Однако вопрос Лекси задел за живое. Пёрл и сама всю жизнь гадала, но сейчас слова были сказаны вслух, прозвучали из чужих уст, и оттого вопрос показался еще настоятельнее. Время от времени Пёрл тоже его задавала, но в детстве Мия отшучивалась. “Ой, да я тебя в «Гудвилле» нашла, в контейнере с уцененкой”, – как-то раз сказала она. А в другой раз: “Я тебя выкопала на капустной грядке. А ты не знала?” Подростком Пёрл наконец перестала спрашивать. В тот день вопрос еще ворочался в голове, когда Пёрл вернулась домой, где мать в гостиной ретушировала фотографию велосипедного скелета.

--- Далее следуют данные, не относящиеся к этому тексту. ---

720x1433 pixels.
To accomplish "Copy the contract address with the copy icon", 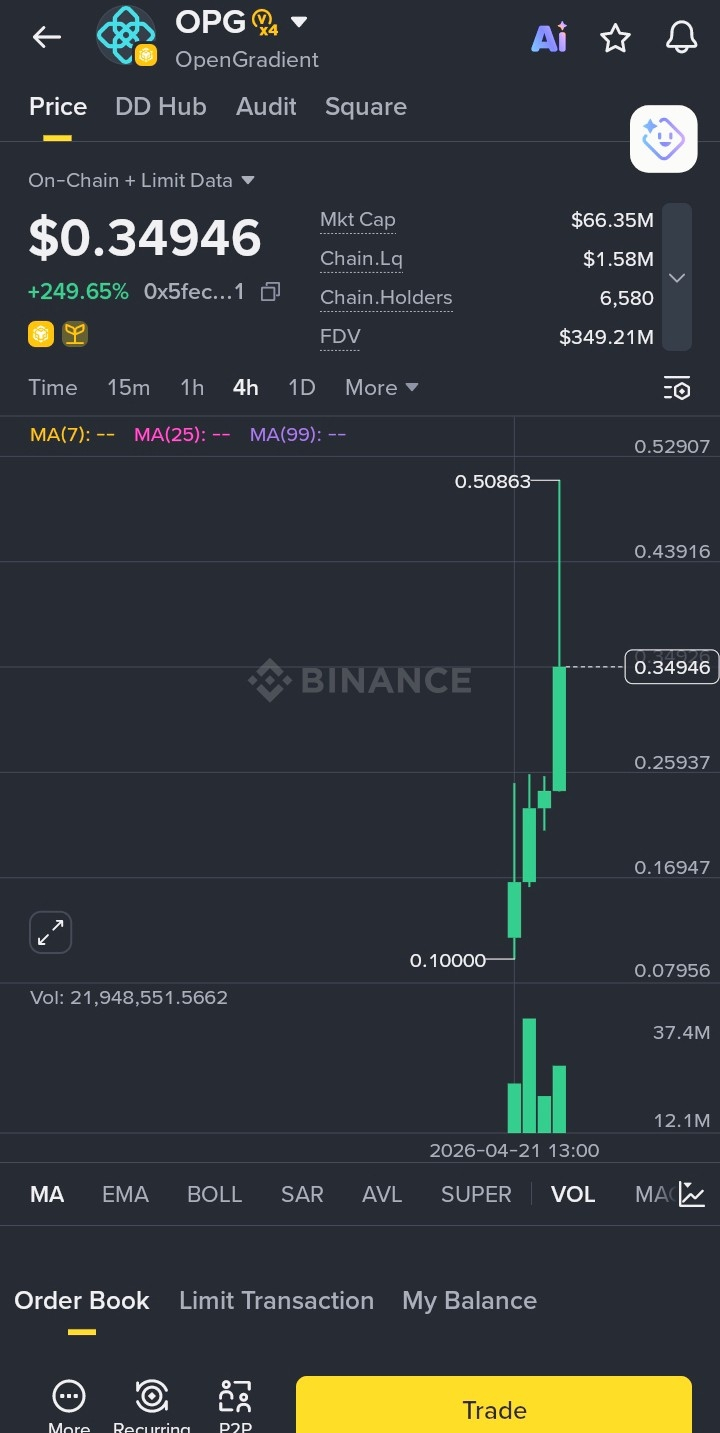I will 270,292.
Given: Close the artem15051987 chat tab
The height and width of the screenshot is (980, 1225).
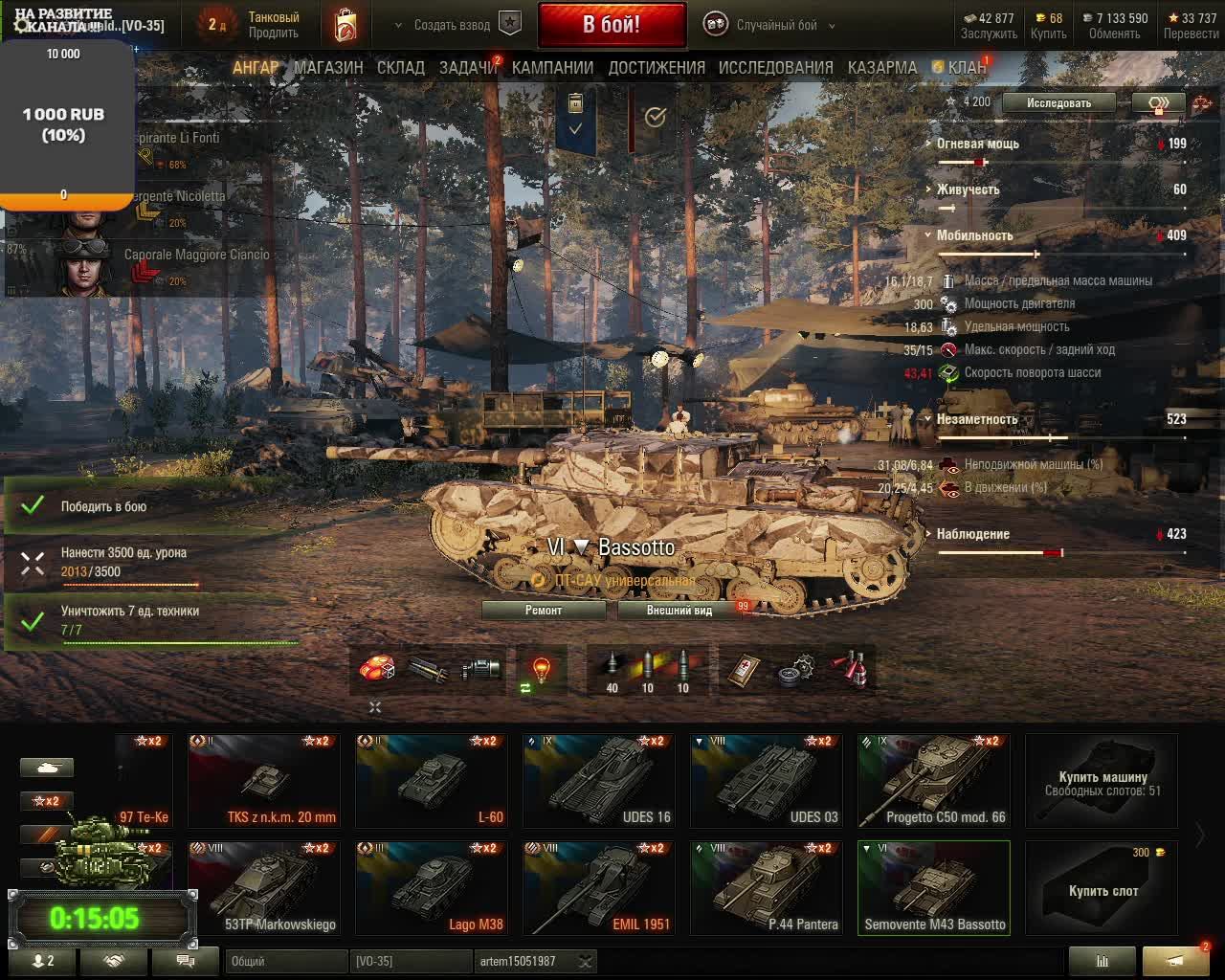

– Мам, – начала Пёрл и поняла, что повторить лобовое выступление Лекси не в силах. Вместо этого она задала вопрос, что полноводной подземной рекой тек в недрах всех прочих вопросов: – Я была желанна?

– Где желанна?

Аккуратным мазком Мия снабдила пустую велосипедную вилку колесом цвета берлинской лазури.

– Здесь. В смысле, ты меня хотела? Когда я была маленькая?

Мия не отвечала очень долго – Пёрл уже заподозрила, что мать не услышала. Но после паузы Мия с кистью в руке обернулась, и, к изумлению Пёрл, глаза у нее были влажные. Неужто мать плачет? Ее хладнокровная, могучая, неукротимая мать, которую Пёрл ни разу не видела в слезах: ни когда “кролик” заглох на обочине и какой-то человек в синем пикапе остановился, якобы хотел помочь, отнял у Мии сумочку и укатил; ни когда Мия уронила на ногу, на мизинец, тяжелую кровать – найденную на обочине же – и разбила так сильно, что ноготь в конце концов стал баклажанный и вообще сошел. И однако сейчас в материных глазах незнакомое мерцание – будто смотришь на водяную рябь.